[Saved data entries]
+++++
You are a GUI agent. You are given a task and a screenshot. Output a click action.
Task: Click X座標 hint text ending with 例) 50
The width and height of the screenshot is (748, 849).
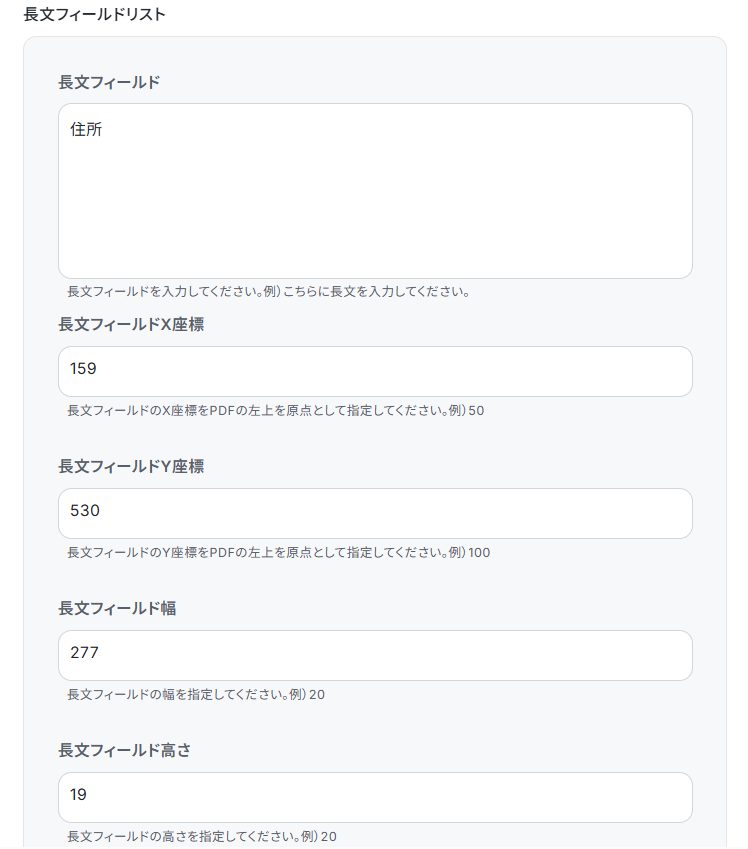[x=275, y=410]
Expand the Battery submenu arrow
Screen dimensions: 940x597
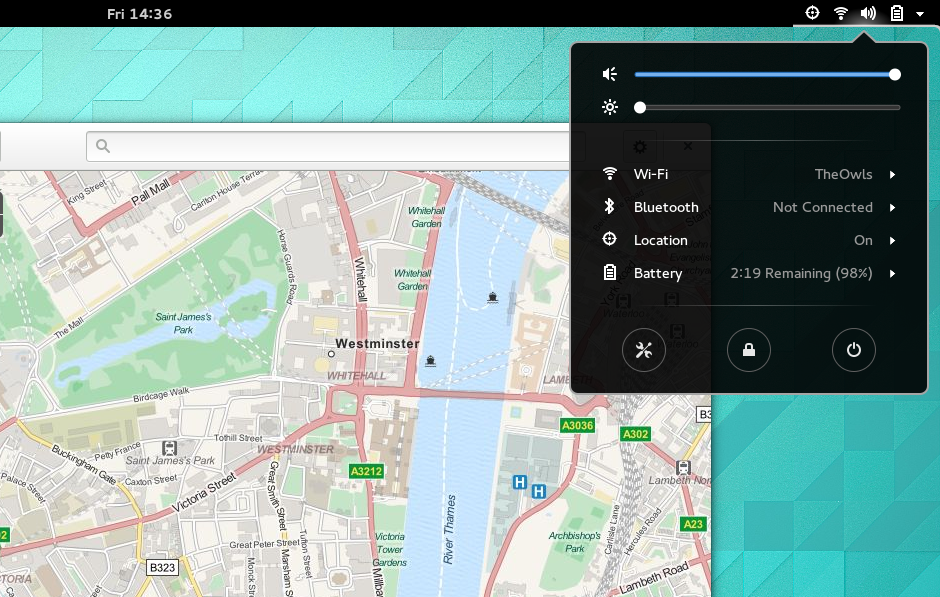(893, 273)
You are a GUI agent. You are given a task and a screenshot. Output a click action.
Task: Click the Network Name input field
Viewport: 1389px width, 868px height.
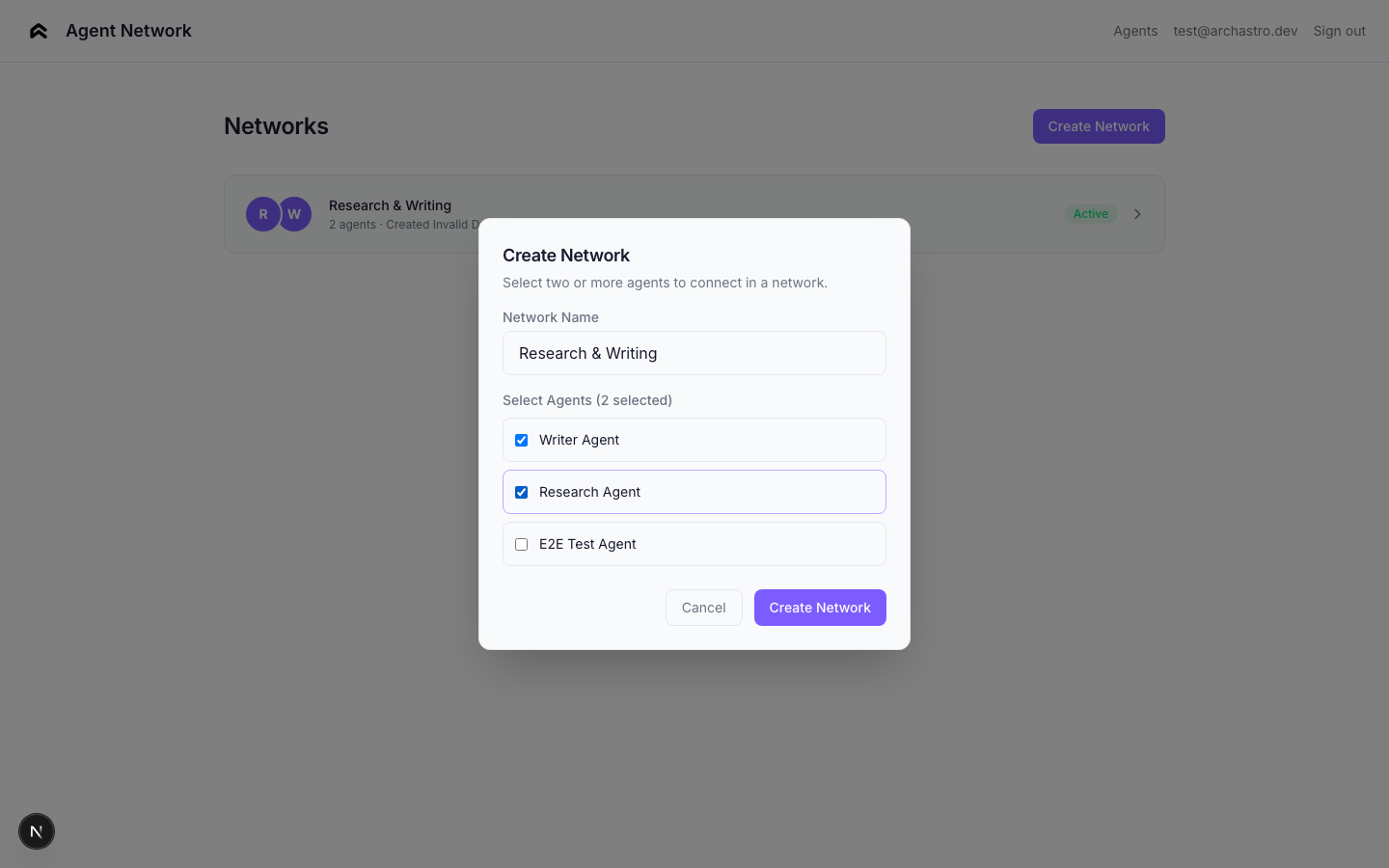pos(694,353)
+++++
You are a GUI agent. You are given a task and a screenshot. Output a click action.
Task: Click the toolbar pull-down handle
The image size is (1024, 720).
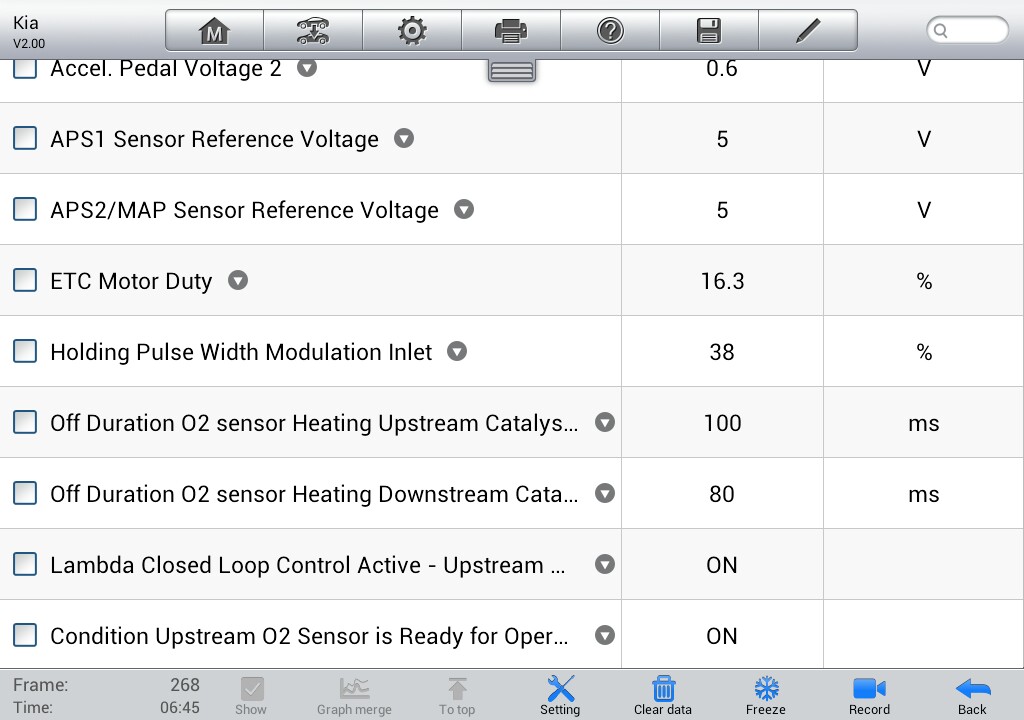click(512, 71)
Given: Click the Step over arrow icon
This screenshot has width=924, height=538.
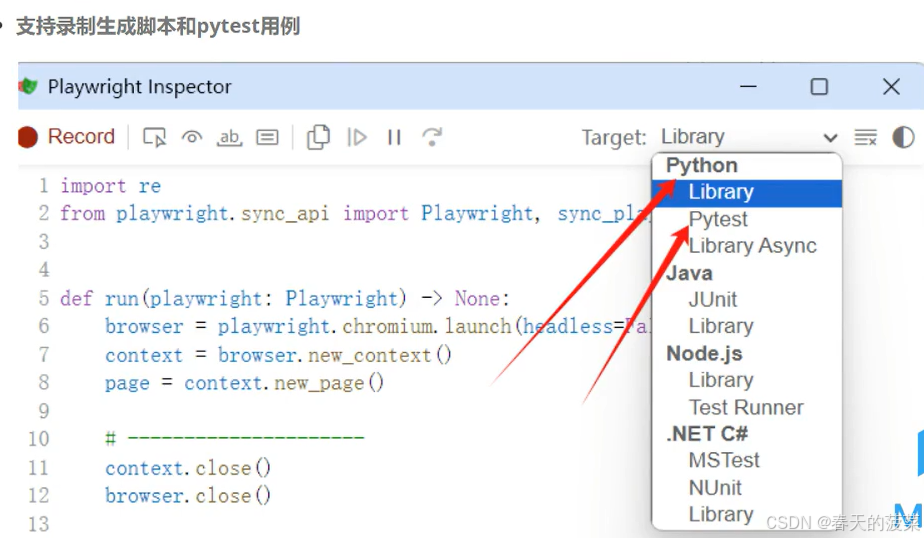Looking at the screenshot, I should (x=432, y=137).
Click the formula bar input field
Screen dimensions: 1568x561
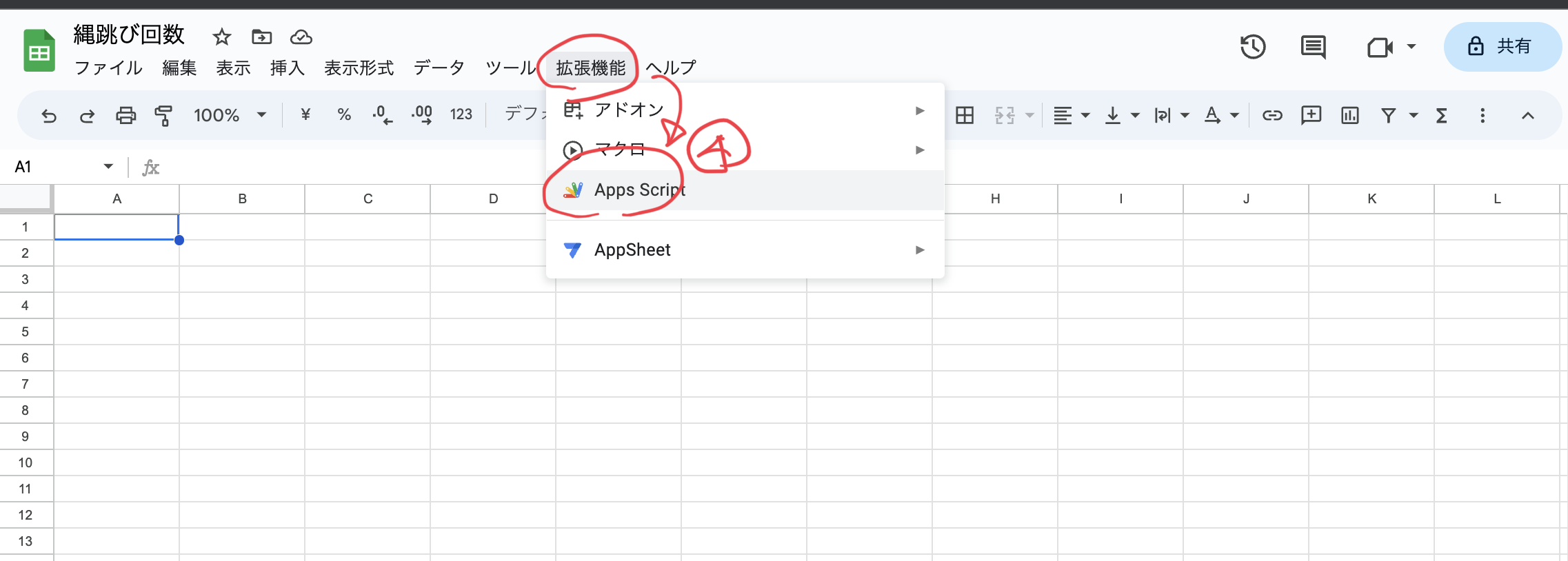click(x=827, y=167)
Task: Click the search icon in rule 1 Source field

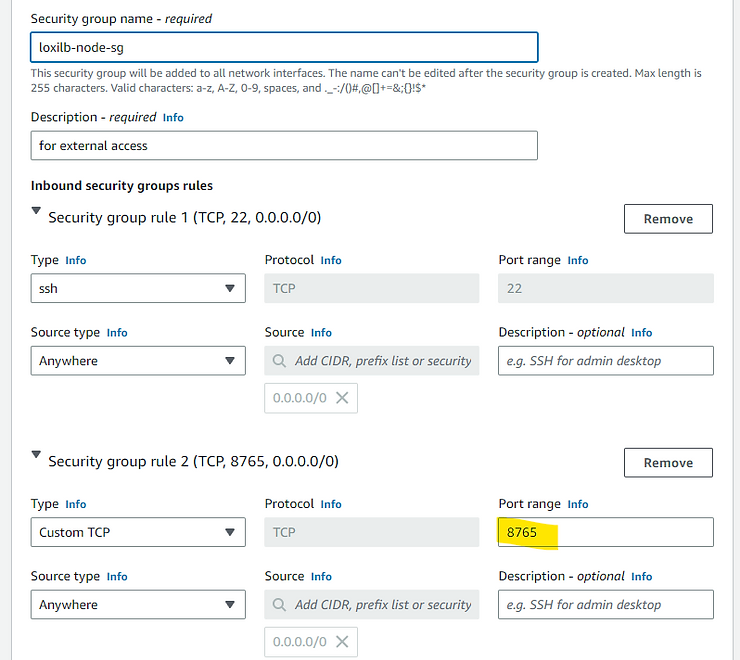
+++++
→ **Required action**:
Return only the lines of the records in which the string "arrow" appears.

→ **Exercise response**:
Expand the Battery submenu arrow
Given: Click the Step over arrow icon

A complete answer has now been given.